Reflectie op advies Commissie Kervezee (Innovatie Zorgberoepen & Innovatie)
Reflectie van SER-voorzitter Mariëtte Hamer op het advies ‘Anders kijken, anders leren, anders doen’ van de commissie Innovatie Zorgberoepen & Opleidingen (Commissie Kervezee).
17 november 2016
De onderstaande tekst bevat de bouwstenen voor de reflectie van Mariëtte Hamer en is daarom niet bedoeld om letterlijk uit te citeren.
INLEIDING
De Commissie Innovatie Zorgberoepen & Opleidingen heeft vandaag een belangwekkend advies uitgebracht. Het is een voorrecht om daarop een reflectie te mogen geven. Zeker omdat het advies van de commissie gaat over zowel gezondheidszorg als onderwijs, twee terreinen die voor de samenleving, voor de SER en voor mij van zeer groot belang zijn.

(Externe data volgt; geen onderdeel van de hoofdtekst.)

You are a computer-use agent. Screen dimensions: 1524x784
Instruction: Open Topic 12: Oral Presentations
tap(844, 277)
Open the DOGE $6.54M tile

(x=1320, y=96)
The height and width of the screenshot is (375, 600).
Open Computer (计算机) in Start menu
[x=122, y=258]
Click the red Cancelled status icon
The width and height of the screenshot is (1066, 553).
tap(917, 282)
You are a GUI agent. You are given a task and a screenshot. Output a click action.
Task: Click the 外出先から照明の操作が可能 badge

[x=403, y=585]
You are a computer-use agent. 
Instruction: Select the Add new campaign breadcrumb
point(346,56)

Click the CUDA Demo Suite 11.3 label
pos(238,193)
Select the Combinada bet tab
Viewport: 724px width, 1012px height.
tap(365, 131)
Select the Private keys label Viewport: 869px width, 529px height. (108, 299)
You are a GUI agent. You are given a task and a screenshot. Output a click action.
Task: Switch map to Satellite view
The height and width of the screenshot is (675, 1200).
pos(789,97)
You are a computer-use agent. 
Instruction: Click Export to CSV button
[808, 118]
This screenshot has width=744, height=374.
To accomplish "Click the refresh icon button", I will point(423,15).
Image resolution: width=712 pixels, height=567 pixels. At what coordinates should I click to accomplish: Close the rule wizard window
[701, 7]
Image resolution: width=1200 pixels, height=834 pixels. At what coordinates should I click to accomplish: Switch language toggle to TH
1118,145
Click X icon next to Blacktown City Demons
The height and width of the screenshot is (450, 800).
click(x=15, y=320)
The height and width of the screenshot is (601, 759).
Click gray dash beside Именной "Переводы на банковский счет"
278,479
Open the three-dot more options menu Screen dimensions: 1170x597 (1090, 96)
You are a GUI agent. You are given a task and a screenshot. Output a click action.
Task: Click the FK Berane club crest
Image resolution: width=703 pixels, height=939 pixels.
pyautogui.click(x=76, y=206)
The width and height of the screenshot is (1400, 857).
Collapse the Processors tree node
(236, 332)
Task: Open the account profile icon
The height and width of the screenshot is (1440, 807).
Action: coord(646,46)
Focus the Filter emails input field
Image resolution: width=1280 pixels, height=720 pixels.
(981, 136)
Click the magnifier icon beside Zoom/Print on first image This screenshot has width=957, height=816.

De gezondheidszorg is een belangrijke sector voor ons land. Kwalitatief hoogwaardige zorg is in ons aller belang! Daarvoor moet die zorg ook voor iedereen toegankelijk en beschikbaar zijn. In termen van werkgelegenheid gaat het om een sector met liefst meer dan een miljoen werknemers. De zorgsector is ook een terrein van innovatie, zowel technologische innovatie als sociale innovatie, waarmee ze kan bijdragen tot groei van de maatschappelijke welvaart. Er spelen thema’s die voor de gehele economie relevant zijn, zoals technologische ontwikkelingen en de groeiend diversiteit van arbeidsrelaties (ook wel flexibilisering van arbeid genoemd).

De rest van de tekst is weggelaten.